*** SOURCE DATA ***

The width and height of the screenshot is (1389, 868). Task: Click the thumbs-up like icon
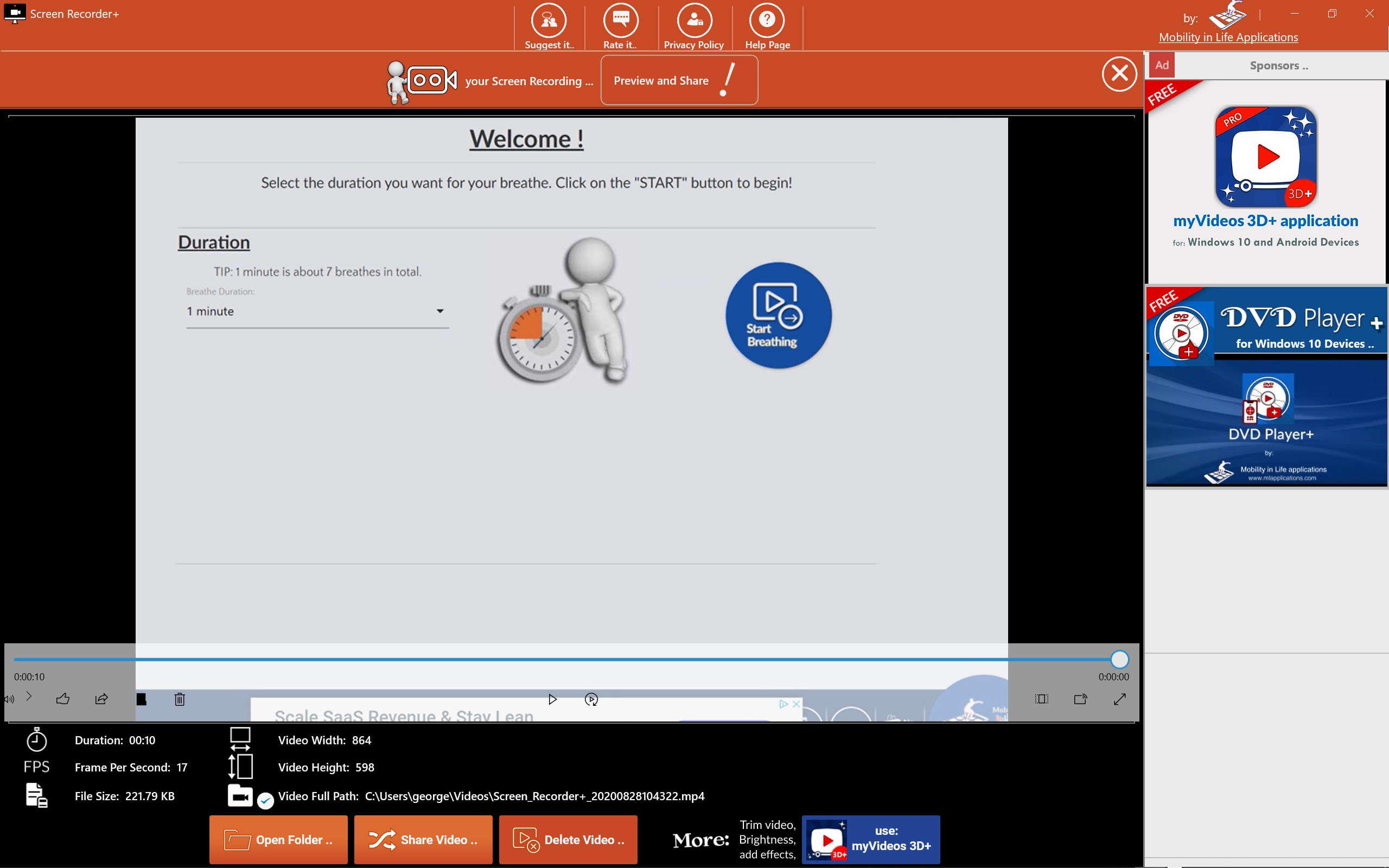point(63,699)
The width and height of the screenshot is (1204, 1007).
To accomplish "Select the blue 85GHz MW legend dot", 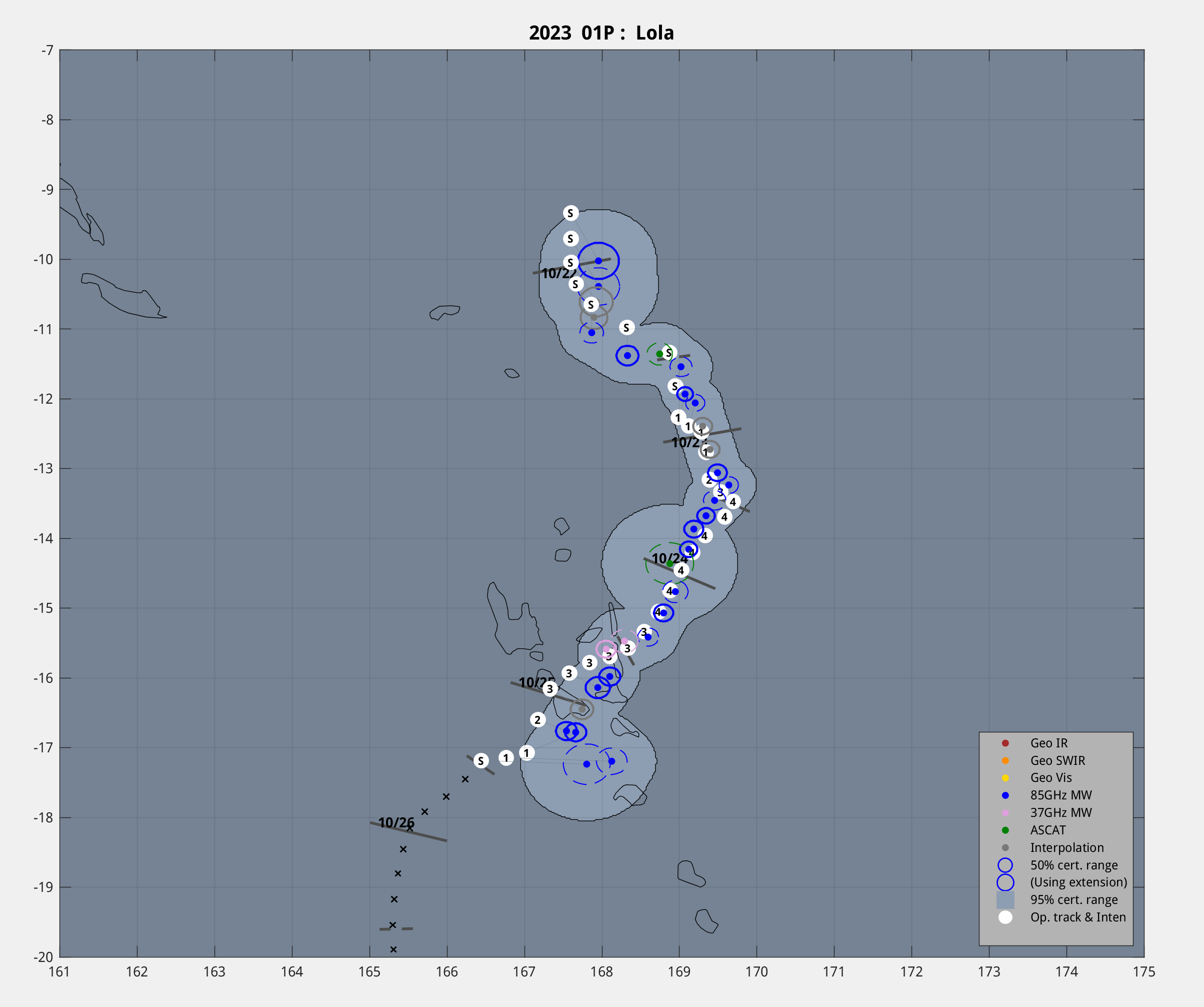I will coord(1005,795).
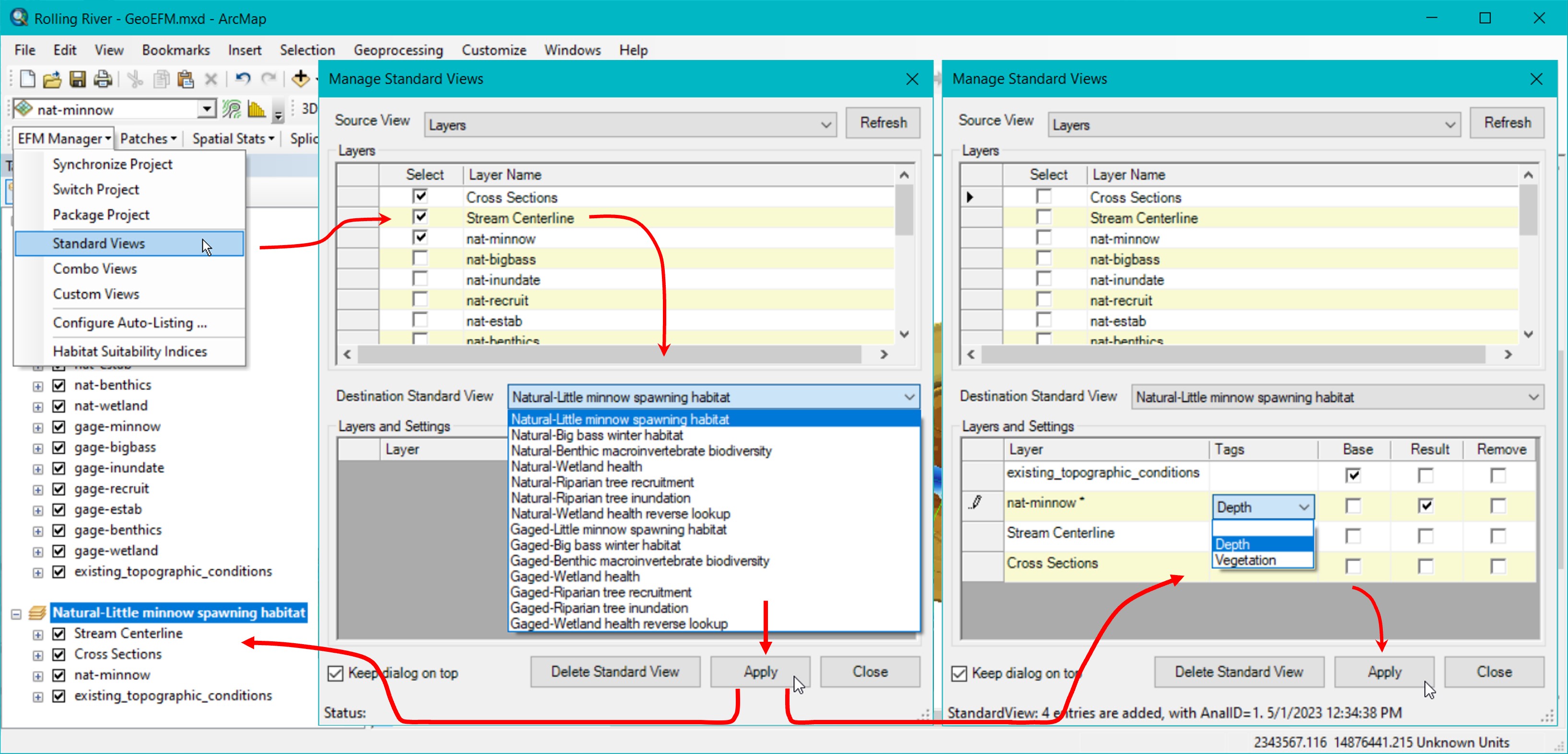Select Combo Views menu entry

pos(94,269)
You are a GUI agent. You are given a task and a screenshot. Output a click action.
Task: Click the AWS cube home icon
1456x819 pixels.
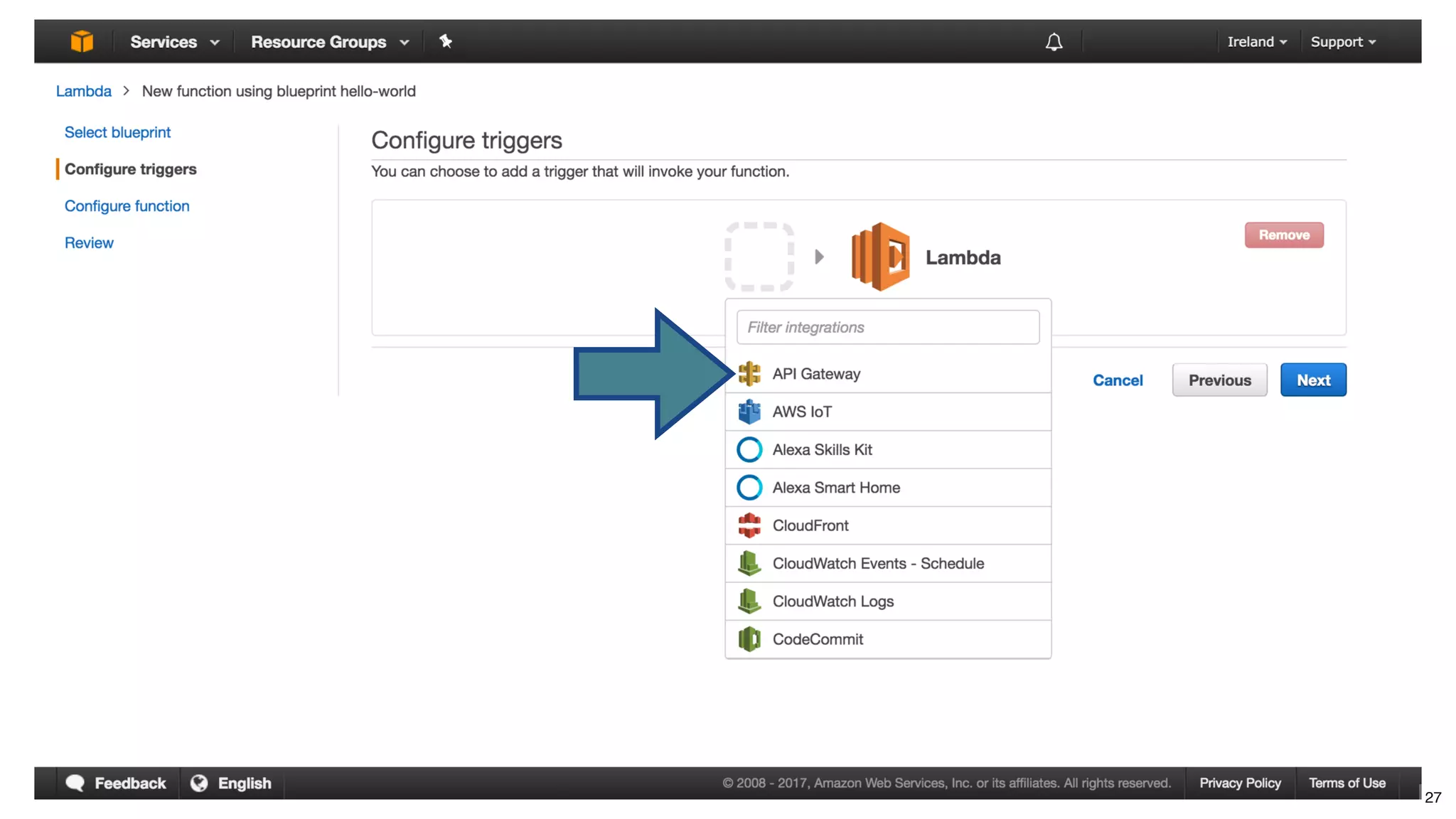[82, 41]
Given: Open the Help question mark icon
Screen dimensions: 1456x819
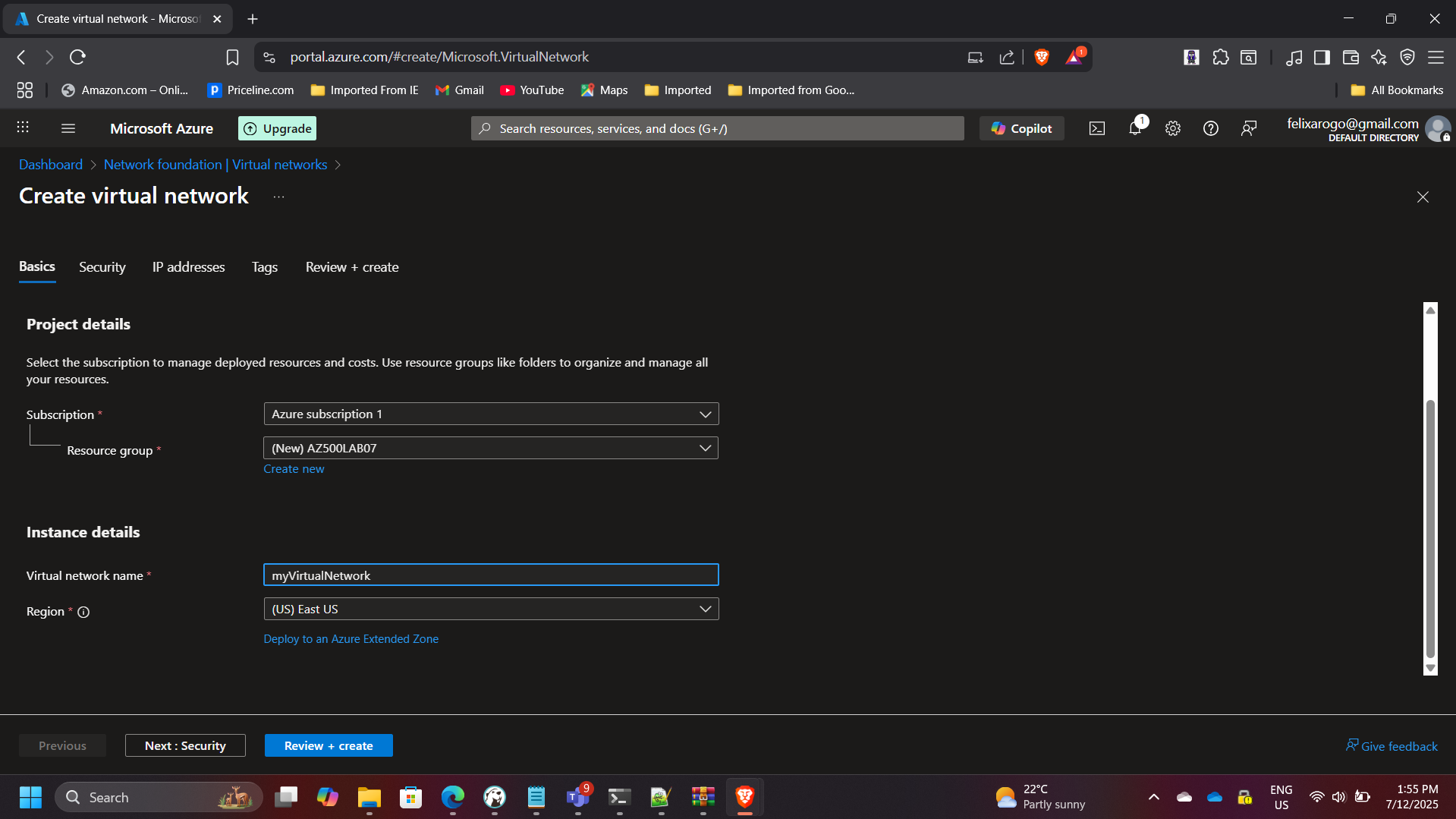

*** End of SOURCE DATA ***

# ACTIVITY:
Copy out, with no pictures, the lines from the one containing "You are a GUI" through the last line of the data above, both ends included and each word unchanged.

# SOLUTION FOR THIS PROBLEM:
You are a GUI agent. You are given a task and a screenshot. Output a click action.
Task: Click the AWS cube home icon
1456x819 pixels.
[82, 41]
Given: Open the Help question mark icon
Screen dimensions: 1456x819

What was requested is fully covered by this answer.